- PASSAGE SHOWN
K-State ag economist advises producers to focus on costs, increase liquidity
Economic turmoil sparked by the COVID-19 virus means agricultural producers, now more than ever, should do what they can to control costs and increase liquidity, according to agricultural economist Brian Briggeman.
“With this COVID-19 pandemic, we’re seeing a re-trenching – people pulling in and doing social distancing,” said Briggeman, who is the director of the Arthur Capper Cooperative Center at Kansas State University. “Our U.S. economy is driven by consumption, roughly 66% to 70% of our gross domestic product comes from consumption. We’re a nation of consumers, and if we’re not out consuming, that creates a lot of questions going forward.
“In response to this uncertainty and economic disruption, the Federal Reserve is using its monetary policy tools to support the economy.”
In a March 19 radio interview on Agriculture Today, Briggeman noted that the Federal Reserve exists to help guide the U.S. economy and provide a stimulus and support when needed and on the other side, a cool down when needed.
“The primary monetary policy tool that the Fed has at its disposal is the federal funds rate. The Fed Funds rate is the rate at which banks lend and borrow from each other in short term markets,” Briggeman said.
He noted that the federal funds rate is a signal to the economy and global markets. The Fed recently announced it is dropping the Fed Funds rate to the zero bound. The last time this rate reached that low of a mark was during the 2008 financial crisis.
“The Fed is taking a pretty aggressive approach, similar to what we saw in the 2008 financial crisis,” Briggeman said.

- DATA
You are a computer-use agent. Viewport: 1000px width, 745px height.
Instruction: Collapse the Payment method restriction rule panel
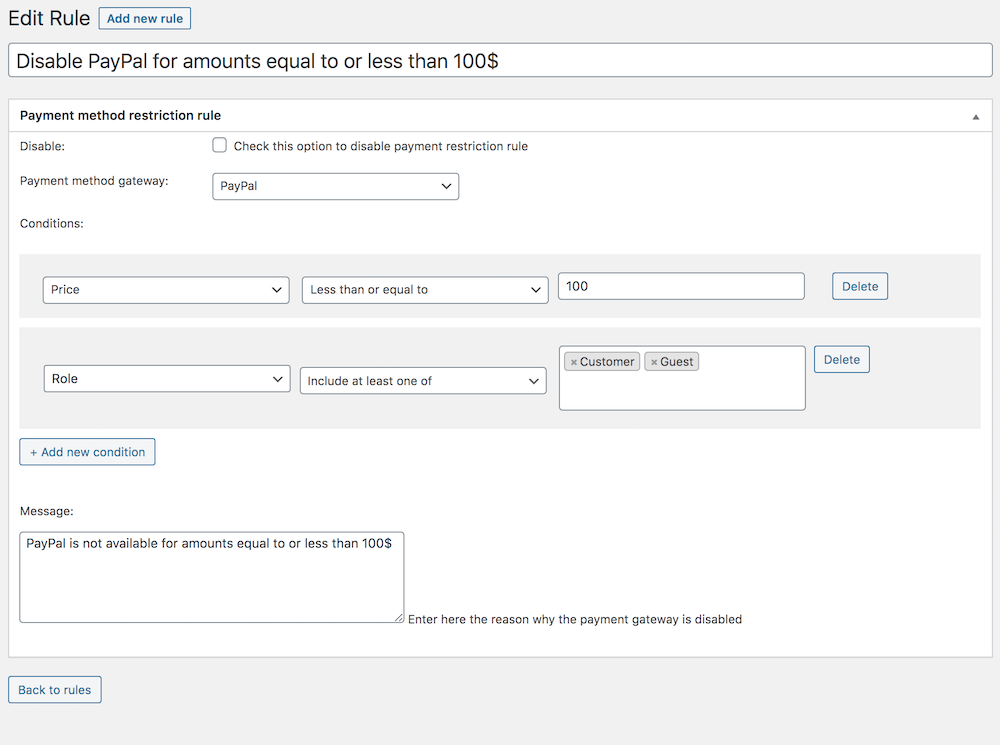(975, 116)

- PROBLEMS TO WORK ON
1 – Answer these about the article on the K-State ag economist, one line each:
(a) According to Briggeman, roughly what share of U.S. gross domestic product comes from consumption?
(b) How does Briggeman define the Fed Funds rate?
(c) When did the Fed Funds rate last fall as low as the zero bound?
2 – Carry on the article about the K-State ag economist's advice to producers, picking up after its final sentence.

- ANSWERS
1 –
(a) Roughly 66% to 70%.
(b) It is the rate at which banks lend and borrow from each other in short term markets.
(c) During the 2008 financial crisis.

2 –
In 2008, the Fed’s balance sheet expanded from $850 billion in assets to more than $2 trillion in a matter of months. The additional assets were aimed at ensuring short-term credit markets remained functional. Similar to the Fed’s response in 2008, it’s committed to providing $1.5 trillion of short-term funding to credit markets today.
Other actions have been taken by the Fed to help support the U.S. economy, including creating credit facilities to support borrowing and lending of households and businesses, as well as purchasing longer term U.S. treasuries that have helped push longer term interest rates down.
“Many farmers, agribusinesses, and cooperatives that I’ve talked to saw long-term interest rates fall at the end of 2019 and (early) 2020, and that provided them opportunities to lock in some pretty cheap longer term money.” Briggeman said.
Whether the actions taken by the Federal Reserve so far will be enough to counter the turmoil the COVID-19 outbreak is having on the U.S. economy, including the agricultural industry, is unclear, he said.
“Unfortunately, that is just something we’re going to have to watch and monitor as things develop,” Briggeman said. “The 2008 crisis was created by the housing bubble. It popped and we had too much debt out there in households. This crisis is different. It’s a pandemic where we are re-trenching and pulling in and hopefully we will bounce back quickly. With that said, the likelihood of the U.S. entering a recession has gone up.”
When asked about the effect on agriculture, Briggeman said: “Each farm, ranch, and agribusiness needs to look at running as efficient of an operation as possible. Monitor costs. Build liquidity or working capital. Use sound farm and agribusiness financial management practices. Depressed commodity prices and low net farm incomes makes this challenging. But we’ve got to focus on being efficient.”